Hugo Dixon is a journalist and entrepreneur, the founder of Breakingviews and editor-at-large at Reuters News. 

Were it not for the Scotland factor, the risk of a so-called Brexit – Britain’s exit from the EU – would be receding. A string of business leaders have in recent months come out and argued that the economy would be damaged if the UK lost full access to the EU’s single market.

All the opinion polls by YouGov since the start of March have shown a lead, varying between two and six percentage points, for Britain wanting to stay in the EU. In the previous year, YouGov’s polls were consistently in favour of pulling out with one showing a lead of 17 points for the “out” campaign. 

This switch-around has happened despite the fact that the UK Independence Party, which wants to pull out of the EU, is expected to get the most votes in this month’s European Parliament elections. UKIP’s rise, on the back of leader Nigel Farage’s formidable debating skills, seems driven more by disaffection with London politics and immigration than a strong desire to quit the EU.

But a vote for Scottish independence would change all that. And here the polls are moving in the opposite direction. Until a year ago, the idea that Scotland would quit the UK seemed a remote possibility. But in one ICM poll last month, 42% of those quizzed said they wanted to stay in the UK versus 39% who wanted to quit.

Alex Salmond, the Scottish nationalist leader, is running an effective populist campaign. The odds from betting house William Hill currently imply a 30% chance of a ‘Scoxit’ - Scotland’s exit from the UK.

Such a scenario would increase the chances of a Brexit for four reasons.

First, the Scots are more pro-EU than the other Brits. If there is a referendum on Britain’s EU membership in 2017, as Prime Minister David Cameron has promised, the Scots won’t vote and it will therefore be a little harder to persuade the rest of the UK to stay in. The absence of Scotland might deprive the “in” campaign of two to three percentage points of “net” pro-EU votes. That could be decisive in a tight race.

Second, the chances that Britain will hold a referendum will shoot up because it will be more likely that there will be a Conservative government in 2017. At present, the Labour opposition has 41 members of parliament (MPs) from Scotland while the Tories have only one. The UK has 650 MPs in total. If the Scottish MPs were excluded, it would be harder for Labour (which has pretty much said it won’t call an EU referendum) to run the country.
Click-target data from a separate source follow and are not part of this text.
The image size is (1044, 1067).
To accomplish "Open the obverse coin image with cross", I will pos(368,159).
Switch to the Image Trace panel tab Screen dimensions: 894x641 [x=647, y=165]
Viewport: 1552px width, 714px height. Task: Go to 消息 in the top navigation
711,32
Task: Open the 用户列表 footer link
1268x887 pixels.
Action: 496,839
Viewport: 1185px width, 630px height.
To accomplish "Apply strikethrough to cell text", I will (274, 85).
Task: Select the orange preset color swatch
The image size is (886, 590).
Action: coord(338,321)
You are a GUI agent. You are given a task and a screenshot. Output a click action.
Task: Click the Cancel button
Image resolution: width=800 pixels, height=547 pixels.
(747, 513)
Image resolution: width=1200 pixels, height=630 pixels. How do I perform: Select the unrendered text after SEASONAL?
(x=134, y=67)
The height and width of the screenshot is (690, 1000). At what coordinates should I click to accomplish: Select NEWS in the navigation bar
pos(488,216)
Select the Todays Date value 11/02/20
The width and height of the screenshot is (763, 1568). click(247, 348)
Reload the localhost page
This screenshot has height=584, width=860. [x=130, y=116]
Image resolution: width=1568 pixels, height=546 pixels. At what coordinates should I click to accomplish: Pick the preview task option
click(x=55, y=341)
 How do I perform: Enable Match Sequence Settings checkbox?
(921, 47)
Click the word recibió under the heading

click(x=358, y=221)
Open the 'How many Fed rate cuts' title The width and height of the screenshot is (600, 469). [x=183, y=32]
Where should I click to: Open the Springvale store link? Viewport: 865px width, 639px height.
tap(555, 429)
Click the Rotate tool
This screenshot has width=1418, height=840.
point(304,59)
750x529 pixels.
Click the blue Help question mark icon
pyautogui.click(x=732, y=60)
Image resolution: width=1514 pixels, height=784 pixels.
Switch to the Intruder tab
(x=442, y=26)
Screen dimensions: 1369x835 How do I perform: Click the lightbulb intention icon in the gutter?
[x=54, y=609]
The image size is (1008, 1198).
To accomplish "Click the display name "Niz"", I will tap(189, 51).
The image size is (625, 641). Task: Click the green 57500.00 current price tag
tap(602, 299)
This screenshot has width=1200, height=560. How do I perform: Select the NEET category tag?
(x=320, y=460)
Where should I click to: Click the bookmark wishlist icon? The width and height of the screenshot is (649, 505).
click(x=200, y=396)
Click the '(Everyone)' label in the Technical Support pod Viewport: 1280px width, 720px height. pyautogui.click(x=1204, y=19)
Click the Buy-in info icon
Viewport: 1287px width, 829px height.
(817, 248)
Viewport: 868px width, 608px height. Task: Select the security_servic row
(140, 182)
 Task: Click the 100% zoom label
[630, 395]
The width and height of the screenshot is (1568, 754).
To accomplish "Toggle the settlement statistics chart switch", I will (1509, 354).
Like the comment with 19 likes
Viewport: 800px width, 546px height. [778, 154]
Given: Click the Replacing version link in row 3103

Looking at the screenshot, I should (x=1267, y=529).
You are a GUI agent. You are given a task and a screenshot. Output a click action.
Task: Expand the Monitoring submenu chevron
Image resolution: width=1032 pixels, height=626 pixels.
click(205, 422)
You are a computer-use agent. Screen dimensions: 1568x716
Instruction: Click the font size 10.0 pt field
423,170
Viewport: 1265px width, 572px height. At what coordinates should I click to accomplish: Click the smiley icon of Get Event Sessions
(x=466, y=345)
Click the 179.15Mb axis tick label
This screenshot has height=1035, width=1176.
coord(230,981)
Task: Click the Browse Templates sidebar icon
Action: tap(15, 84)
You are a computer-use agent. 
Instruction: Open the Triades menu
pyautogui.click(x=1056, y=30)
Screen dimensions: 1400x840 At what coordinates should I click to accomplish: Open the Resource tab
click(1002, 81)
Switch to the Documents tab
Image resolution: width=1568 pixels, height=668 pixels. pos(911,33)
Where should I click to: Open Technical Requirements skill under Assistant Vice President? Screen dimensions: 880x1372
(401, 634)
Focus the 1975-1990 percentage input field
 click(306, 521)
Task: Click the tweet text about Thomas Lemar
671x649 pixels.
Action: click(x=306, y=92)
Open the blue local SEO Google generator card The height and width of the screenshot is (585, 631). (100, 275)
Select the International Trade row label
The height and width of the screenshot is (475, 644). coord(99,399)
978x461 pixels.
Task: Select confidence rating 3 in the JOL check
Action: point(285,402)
This doesn’t mean Cameron will necessarily win the next general election in May 2015, because the Scots will still get to vote even if they back independence this September. It will take at least until March 2016 for Scottish independence to come into effect. Ed Miliband, the Labour leader, might well become prime minister in 2015.

The snag is that, once Scottish independence does come in, Scotland would lose its MPs in Britain, and Miliband, if he was prime minister, would probably lose his majority. Either there would then be a new general election, which Miliband would probably lose, or Miliband would immediately be replaced by a Tory prime minister, who would then call a referendum on EU membership.

That new Conservative prime minister almost certainly wouldn’t be Cameron. If he had lost both Scotland and a general election in quick succession, he couldn’t stay as leader. In fact, he might even be kicked out before next year’s general election if the Scots vote for independence, such would be the blow to national pride.

The possibility that a Scoxit vote could lead to a new Tory leader is the third reason why it would increase the chances of a Brexit. Cameron is a lukewarm pro-European. He would probably be replaced by a more eurosceptic leader, who might actively campaign to pull Britain out of the EU.

The final reason why Scoxit might lead to Brexit is linked to Cameron’s strategy of renegotiating Britain’s relationship with the EU before holding an in/out referendum. He hopes to use the concessions he has won as a strong reason for voting to stay in.

The problem is that, if Scotland votes for independence, there will then be a messy argument over the divorce terms. Brussels will also need to negotiate the terms of Scotland’s admission to the EU, which won’t be easy either.

Will both London and Brussels be able to focus on renegotiating their own relationship when they are tied up bargaining with Edinburgh? There has to be a risk that they won’t and that, therefore, Cameron’s strategy of going to the electorate with a new deal on Europe in 2017 will be in tatters. That, in turn, would make it harder for the “in” campaign to win a referendum.

In other words, Salmond may be as big a risk to Britain’s EU membership as Farage.